Similar to other findings
[38],
[39], maternal obesity was more predictive of a child being in a higher BMI category than paternal obesity. There are a number of possible explanations for this. Mothers were nominated as the primary caregiver (the person who spent most time with the study child) for 98% of children who took part in this study. This indicates that children spend more time in their mother’s environment and thus may acquire more behaviour’s from their mother. A study by Hannon et al.
[40] found that the eating habits of the family food preparer, 84% of whom were mothers, predicted the eating habits of their child. Birth factors including the role of the intra-uterine environment on subsequent risk of childhood obesity is a second possible explanation
[41],
[42].
Strengths and Limitations
GUI is a large and nationally representative sample. The sample equates to approximately one in seven of all births in Ireland in 1997. The results of the study are applicable at a population level as a result of applying the sampling weights. All objective BMI measurements were measured by trained professionals using validated techniques. The study contains information on three indicators of SES (household class, equivalised household income and maternal highest level of education). Imputing the household income variable decreased the amount of missing data.

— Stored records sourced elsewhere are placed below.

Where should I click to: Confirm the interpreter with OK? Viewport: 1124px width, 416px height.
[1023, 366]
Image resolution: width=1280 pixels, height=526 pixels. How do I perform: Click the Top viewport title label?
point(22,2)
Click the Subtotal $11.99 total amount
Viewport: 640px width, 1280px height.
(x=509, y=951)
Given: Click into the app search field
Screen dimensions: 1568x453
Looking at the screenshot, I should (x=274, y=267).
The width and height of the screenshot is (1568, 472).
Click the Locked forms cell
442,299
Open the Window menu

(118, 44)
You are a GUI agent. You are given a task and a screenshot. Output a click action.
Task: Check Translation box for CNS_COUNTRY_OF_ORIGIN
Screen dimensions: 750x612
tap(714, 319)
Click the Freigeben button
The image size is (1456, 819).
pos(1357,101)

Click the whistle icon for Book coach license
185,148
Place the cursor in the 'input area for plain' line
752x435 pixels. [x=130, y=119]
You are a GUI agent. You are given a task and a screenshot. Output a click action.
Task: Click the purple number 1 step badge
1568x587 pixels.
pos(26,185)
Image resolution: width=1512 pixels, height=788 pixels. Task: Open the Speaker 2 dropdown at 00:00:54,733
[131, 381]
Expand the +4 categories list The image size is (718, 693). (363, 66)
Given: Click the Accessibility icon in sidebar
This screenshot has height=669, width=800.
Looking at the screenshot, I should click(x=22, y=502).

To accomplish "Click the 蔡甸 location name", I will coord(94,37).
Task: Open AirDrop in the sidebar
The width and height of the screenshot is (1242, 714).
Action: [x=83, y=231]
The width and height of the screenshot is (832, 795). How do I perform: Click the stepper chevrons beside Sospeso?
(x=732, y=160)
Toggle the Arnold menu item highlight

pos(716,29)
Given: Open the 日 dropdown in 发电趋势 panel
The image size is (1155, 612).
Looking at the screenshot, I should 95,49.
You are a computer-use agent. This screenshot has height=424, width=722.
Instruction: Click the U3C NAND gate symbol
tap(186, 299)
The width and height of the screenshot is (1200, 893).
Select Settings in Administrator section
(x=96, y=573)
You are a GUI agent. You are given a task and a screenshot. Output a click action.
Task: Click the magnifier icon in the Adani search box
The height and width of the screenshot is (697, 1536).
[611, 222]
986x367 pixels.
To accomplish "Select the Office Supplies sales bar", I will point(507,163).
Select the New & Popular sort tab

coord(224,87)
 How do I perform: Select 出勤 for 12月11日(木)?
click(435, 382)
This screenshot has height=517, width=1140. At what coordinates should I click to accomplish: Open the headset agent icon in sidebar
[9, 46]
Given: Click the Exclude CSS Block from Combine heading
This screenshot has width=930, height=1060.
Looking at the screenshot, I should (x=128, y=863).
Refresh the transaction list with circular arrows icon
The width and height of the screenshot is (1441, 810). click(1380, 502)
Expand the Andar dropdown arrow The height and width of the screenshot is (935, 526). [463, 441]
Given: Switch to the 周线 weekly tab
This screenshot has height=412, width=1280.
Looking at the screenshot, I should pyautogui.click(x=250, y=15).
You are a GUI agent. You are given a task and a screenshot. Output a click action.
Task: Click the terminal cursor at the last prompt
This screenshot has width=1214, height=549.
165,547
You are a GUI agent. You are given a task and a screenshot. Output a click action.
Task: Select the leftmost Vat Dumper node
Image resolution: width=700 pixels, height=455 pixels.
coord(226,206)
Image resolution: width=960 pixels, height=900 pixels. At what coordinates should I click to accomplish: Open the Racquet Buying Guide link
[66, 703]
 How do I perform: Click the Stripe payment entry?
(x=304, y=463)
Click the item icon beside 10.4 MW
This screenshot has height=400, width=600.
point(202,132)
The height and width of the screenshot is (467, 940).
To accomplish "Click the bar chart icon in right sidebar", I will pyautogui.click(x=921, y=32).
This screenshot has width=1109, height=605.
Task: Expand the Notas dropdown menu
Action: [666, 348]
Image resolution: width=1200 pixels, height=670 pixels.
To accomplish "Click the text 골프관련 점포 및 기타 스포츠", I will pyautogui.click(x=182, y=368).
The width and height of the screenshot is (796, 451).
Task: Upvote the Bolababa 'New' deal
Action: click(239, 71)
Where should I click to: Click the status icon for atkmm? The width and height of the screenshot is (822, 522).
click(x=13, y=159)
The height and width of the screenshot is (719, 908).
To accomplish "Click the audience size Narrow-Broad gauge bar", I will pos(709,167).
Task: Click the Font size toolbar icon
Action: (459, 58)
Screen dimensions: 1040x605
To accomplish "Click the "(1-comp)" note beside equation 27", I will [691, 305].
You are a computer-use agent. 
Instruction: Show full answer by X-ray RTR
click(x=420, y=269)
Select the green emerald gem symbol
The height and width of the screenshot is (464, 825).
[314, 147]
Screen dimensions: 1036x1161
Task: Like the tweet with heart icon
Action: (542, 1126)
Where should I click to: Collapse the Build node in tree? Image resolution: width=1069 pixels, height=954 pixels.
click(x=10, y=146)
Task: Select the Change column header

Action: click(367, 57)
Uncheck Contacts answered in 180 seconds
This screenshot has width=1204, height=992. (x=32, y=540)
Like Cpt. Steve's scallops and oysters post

However, there are several limitations to the study. There was a relatively low response rate at the household level (57%). The data have been weighed to adjust for the sampling strategy and response rate. However, there may be residual response bias. Of the children with measured BMI, there was missing values for BMI for 2% of mothers and 6.9% of fathers. Data was also missing for income for 7.3% of the households. While the missing data imputation procedure has enhanced the study power, it would have been preferable not to have missing data on this key variable. The data analysed in this present research is cross-sectional. Therefore, a causal relationship cannot be inferred though as the children are only 9 years old it is likely that parental and SES factors partly predicted the onset of obesity.
Conclusions
Parent weight status is a significant predictor of childhood obesity. Children from lower household class families and those with lesser educated mothers were at an increased risk of childhood obesity. Early intervention is required to tackle the problem of childhood obesity. It may be suggested to target interventions at families where parents are overweight or obese. However, we must consider that in the current study, this includes the majority (81%) of families. Thus, the findings highlight the need for broadly based population level interventions targeting the social, economic and cultural dimensions of overweight and obesity. Further research is needed to assess how behaviours that affect energy balance vary between families with normal weight parents versus families with obese parents.